Justice Issues New FOIA Rules: The Justice Department has issued new Freedom of Information Act guidelines that set forth a "presumption of disclosure" and rescind those issued by former Attorney General John Ashcroft Oct. 12, 2001. Attorney General Eric Holder says that by "restoring the presumption of disclosure that is at the heart of the Freedom of Information Act, we are making a critical change that will restore the public's ability to access information in a timely manner." The new rules apply to all executive branch departments and agencies. Among other things, they mandate that records should not be withheld on technicalities, that records should be released in part when they cannot be released in full, that effective systems should be in place for handling requests, and that agency FOIA officers must report to the Justice Department annually on their "progress in improving FOIA administration."
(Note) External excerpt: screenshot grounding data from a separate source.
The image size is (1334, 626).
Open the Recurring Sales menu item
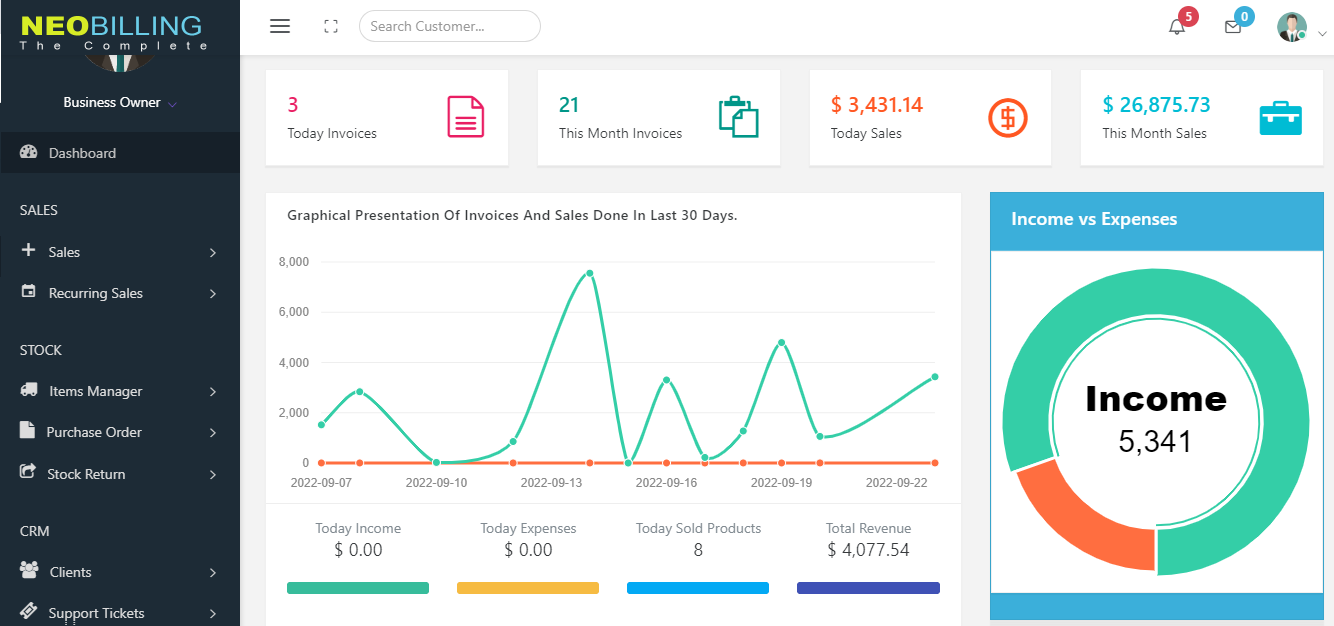pyautogui.click(x=96, y=293)
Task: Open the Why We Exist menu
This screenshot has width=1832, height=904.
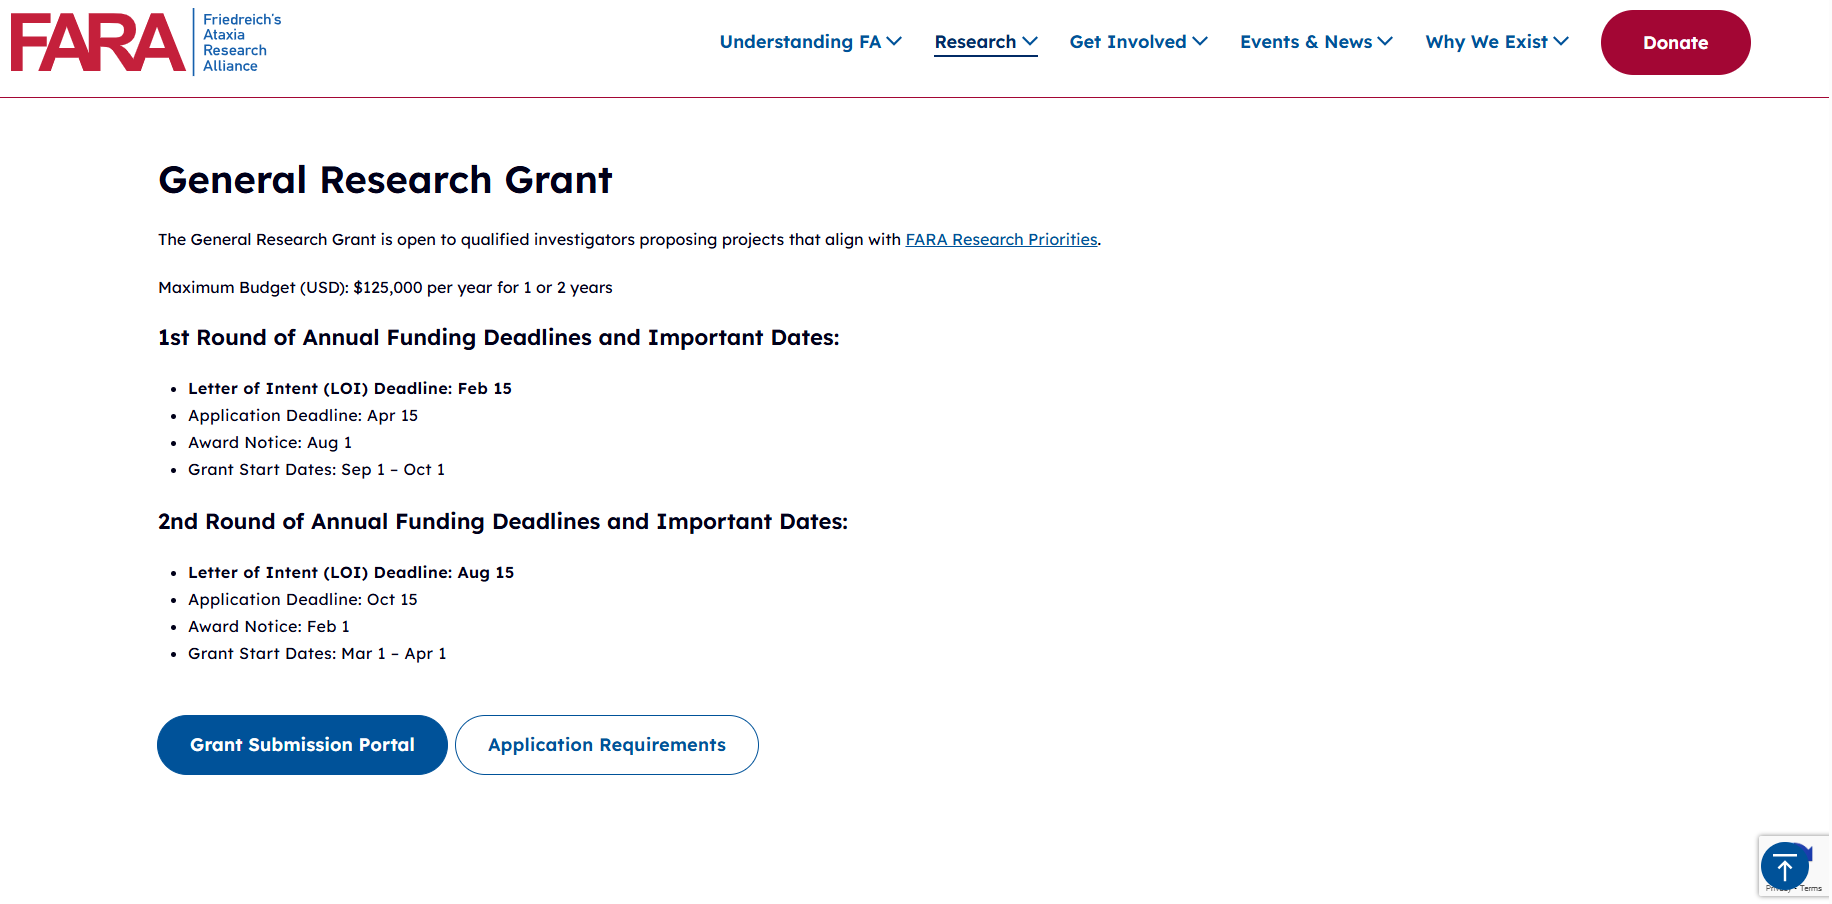Action: [x=1486, y=42]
Judicial Conference Tries to Make It Simple: The Code of Conduct for United States Judges, in its first substantial revision in 17 years, has been condensed and rewritten to put it into "plainer, clearer English." The revision was adopted by the Judicial Conference of the United States, the policymaking body of the federal judiciary. The conference took seven rules and turned them into five and, for the first time, defined the term "appearance of impropriety." Under the new rule, "an appearance of impropriety occurs when reasonable minds, with knowledge of all the relevant circumstances disclosed by a reasonable inquiry, would conclude that the judge's honesty, integrity, impartiality, temperament, or fitness to serve as a judge is impaired." The revisions, which include provisions on the obligations of judges who learn of violations, go into effect July 1.